## [Try it]
Begin at the line that contains "The height and width of the screenshot is (628, 1024)." and repeat every line from there to the end of the records below, inclusive, without adding any other line.

## [Exercise data]
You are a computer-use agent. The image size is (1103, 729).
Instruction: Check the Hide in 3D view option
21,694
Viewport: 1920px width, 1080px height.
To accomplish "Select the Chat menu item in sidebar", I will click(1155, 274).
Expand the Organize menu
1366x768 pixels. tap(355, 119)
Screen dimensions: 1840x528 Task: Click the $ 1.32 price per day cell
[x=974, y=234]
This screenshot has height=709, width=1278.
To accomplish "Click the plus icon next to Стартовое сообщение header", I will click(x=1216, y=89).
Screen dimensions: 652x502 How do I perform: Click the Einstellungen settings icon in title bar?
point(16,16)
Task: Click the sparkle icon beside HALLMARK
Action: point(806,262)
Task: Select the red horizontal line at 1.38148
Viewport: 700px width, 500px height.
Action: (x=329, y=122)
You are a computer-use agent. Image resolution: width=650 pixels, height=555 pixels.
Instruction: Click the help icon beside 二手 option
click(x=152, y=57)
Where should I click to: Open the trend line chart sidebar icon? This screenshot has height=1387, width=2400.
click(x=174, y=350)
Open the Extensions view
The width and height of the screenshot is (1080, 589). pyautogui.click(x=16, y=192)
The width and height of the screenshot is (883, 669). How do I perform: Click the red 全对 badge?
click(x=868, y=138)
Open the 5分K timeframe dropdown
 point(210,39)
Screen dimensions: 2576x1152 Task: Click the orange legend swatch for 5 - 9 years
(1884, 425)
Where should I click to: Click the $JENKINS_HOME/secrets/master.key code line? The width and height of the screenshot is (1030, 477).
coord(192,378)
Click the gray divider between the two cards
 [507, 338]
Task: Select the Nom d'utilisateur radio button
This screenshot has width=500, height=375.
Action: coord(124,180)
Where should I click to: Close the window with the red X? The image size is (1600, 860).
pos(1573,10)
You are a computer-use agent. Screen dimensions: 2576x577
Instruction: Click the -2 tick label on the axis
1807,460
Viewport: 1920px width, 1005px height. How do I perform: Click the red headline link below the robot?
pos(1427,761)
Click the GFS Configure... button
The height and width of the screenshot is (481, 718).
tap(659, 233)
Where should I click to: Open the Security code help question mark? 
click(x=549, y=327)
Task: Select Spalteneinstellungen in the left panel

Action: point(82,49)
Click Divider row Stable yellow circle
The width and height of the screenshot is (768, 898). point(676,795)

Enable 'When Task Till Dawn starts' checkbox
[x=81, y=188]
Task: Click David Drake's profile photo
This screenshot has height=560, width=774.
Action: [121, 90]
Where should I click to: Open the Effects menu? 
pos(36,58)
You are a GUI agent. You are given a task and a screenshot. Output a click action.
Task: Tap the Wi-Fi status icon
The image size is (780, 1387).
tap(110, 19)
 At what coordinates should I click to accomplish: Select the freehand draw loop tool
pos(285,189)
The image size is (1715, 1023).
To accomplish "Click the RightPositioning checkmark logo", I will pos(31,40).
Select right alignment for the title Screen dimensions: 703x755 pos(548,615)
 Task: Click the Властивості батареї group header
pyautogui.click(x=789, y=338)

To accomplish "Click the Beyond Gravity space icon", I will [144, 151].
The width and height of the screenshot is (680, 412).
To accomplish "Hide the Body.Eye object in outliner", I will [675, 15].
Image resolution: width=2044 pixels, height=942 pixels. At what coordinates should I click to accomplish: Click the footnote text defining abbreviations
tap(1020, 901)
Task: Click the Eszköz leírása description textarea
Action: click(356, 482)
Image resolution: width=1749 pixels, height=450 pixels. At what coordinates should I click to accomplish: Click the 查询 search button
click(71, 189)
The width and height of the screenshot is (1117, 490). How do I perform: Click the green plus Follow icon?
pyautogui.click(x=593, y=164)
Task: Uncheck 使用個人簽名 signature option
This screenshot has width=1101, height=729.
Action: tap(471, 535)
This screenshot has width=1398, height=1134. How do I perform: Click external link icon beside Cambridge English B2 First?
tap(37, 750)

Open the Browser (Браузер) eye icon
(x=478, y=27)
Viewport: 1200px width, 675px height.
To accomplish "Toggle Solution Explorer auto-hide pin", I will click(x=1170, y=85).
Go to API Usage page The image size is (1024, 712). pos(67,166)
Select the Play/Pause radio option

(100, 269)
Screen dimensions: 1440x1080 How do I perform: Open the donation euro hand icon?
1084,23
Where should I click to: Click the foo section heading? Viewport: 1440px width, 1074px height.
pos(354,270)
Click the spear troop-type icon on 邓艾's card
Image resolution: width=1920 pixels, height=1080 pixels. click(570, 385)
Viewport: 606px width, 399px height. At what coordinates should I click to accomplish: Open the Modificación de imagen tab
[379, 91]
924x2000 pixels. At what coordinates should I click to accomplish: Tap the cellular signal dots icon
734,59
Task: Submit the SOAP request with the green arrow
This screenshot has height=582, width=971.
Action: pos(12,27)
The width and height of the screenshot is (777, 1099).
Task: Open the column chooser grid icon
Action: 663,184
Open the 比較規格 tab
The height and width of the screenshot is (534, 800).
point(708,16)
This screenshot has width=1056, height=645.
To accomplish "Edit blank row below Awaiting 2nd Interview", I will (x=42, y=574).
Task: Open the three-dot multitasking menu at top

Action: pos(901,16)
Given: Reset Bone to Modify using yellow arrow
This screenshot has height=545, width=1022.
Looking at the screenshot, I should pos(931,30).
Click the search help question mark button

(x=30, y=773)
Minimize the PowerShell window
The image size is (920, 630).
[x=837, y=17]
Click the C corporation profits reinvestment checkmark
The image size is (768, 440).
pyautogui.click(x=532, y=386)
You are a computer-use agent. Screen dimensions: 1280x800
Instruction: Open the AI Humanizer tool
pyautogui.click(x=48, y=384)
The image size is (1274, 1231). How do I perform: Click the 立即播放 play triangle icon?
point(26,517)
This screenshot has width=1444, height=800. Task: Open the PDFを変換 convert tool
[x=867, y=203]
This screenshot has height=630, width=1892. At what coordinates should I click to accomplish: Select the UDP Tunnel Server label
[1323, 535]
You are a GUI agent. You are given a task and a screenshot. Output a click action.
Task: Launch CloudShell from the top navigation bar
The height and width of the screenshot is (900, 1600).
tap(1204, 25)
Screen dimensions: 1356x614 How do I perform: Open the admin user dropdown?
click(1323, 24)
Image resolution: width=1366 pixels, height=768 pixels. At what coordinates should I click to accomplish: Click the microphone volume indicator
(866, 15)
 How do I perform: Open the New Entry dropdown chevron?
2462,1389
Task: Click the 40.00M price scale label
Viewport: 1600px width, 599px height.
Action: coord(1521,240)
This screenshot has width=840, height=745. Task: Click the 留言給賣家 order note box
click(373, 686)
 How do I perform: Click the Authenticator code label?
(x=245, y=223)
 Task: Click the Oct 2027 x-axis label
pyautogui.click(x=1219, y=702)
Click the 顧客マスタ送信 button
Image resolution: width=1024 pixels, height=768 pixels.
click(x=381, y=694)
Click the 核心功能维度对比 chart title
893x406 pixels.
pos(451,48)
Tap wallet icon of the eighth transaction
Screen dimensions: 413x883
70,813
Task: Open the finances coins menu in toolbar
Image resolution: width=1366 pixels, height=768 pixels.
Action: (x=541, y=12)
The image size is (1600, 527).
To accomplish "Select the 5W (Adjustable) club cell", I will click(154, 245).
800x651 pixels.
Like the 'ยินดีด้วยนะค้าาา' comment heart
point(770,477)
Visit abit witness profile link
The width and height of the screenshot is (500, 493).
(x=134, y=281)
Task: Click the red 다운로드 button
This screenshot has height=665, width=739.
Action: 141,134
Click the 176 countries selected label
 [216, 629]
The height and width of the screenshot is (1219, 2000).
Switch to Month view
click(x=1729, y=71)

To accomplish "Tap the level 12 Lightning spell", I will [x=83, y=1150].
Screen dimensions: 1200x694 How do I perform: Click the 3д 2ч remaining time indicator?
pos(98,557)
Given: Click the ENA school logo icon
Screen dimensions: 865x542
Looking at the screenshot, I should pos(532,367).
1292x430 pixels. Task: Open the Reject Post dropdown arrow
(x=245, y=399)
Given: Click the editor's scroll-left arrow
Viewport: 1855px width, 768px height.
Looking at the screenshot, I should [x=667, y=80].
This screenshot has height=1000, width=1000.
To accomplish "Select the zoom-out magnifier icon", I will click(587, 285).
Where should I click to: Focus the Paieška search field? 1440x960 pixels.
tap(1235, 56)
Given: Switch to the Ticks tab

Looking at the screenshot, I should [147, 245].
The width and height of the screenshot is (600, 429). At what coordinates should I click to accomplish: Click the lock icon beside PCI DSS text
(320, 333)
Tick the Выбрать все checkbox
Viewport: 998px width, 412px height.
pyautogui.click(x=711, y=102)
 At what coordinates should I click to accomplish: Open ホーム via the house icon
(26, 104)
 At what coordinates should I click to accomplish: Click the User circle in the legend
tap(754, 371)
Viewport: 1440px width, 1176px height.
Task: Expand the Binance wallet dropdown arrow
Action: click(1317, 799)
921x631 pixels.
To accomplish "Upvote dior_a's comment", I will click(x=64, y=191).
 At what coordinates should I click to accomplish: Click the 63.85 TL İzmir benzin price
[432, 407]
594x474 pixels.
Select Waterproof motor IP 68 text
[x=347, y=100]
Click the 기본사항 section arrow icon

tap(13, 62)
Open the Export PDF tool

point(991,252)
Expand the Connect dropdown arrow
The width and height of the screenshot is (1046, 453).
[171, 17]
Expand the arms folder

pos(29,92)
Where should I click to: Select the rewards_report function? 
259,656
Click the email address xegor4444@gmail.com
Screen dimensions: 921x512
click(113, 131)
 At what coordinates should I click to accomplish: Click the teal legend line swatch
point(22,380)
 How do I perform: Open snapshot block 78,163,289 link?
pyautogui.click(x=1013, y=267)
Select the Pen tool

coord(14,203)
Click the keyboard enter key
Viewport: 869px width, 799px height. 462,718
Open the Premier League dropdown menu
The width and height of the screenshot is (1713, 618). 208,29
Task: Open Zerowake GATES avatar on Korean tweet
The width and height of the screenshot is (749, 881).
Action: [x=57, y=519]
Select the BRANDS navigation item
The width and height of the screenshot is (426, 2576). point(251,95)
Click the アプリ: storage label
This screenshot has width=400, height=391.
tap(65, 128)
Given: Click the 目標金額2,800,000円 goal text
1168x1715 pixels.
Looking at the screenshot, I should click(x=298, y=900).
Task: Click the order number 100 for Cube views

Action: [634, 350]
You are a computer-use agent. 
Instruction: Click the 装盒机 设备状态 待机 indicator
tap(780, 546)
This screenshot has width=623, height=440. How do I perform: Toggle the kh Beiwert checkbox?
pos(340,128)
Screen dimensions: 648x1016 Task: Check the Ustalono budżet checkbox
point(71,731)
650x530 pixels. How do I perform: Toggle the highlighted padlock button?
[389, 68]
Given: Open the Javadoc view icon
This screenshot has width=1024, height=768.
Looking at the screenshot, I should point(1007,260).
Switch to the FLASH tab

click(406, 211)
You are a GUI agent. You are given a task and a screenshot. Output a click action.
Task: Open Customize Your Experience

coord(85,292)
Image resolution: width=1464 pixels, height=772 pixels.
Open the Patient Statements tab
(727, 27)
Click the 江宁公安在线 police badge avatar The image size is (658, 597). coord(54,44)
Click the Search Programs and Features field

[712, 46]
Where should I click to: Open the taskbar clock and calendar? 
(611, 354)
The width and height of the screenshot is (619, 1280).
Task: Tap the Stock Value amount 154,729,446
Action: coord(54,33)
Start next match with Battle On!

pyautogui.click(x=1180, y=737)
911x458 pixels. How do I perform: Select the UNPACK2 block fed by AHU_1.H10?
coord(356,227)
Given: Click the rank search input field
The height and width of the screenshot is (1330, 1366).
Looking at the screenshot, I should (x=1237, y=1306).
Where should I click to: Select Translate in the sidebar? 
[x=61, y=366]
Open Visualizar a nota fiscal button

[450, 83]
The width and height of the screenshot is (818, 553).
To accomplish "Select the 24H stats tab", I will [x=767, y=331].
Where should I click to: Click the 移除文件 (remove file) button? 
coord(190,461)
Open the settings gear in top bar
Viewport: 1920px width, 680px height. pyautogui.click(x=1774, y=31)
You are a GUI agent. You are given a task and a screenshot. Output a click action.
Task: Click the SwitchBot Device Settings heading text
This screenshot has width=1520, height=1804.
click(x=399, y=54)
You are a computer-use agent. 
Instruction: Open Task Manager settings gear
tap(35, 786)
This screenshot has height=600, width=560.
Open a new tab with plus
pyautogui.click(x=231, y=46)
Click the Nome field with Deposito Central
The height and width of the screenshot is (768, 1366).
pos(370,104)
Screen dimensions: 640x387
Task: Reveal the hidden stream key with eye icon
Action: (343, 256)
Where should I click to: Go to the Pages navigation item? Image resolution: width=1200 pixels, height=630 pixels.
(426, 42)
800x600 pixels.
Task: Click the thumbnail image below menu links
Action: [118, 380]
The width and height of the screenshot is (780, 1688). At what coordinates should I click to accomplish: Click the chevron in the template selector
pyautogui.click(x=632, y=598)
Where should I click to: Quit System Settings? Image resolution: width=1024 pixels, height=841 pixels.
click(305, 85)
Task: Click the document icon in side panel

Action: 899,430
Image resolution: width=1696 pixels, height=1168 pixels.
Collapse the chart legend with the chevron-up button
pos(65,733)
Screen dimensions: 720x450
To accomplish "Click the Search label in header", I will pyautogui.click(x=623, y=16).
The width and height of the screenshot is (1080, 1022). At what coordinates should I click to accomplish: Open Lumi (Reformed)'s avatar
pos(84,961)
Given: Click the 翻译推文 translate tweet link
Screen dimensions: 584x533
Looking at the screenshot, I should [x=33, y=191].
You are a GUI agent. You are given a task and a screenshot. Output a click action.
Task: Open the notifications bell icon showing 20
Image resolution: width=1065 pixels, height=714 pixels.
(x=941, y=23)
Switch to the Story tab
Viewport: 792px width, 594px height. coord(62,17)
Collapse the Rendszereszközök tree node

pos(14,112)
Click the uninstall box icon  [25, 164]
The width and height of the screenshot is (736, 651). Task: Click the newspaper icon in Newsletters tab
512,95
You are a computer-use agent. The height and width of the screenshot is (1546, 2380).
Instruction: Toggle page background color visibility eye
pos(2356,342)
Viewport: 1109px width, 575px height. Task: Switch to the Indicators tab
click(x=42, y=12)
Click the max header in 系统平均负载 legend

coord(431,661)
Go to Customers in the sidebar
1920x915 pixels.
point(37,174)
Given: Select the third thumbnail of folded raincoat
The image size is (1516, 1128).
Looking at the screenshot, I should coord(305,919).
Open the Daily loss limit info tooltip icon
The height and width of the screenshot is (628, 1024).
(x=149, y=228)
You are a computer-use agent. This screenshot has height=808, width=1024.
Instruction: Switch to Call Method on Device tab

## [Solution to the problem]
The height and width of the screenshot is (628, 1024).
(x=149, y=228)
You are a computer-use agent. This screenshot has height=808, width=1024.
Instruction: Switch to Call Method on Device tab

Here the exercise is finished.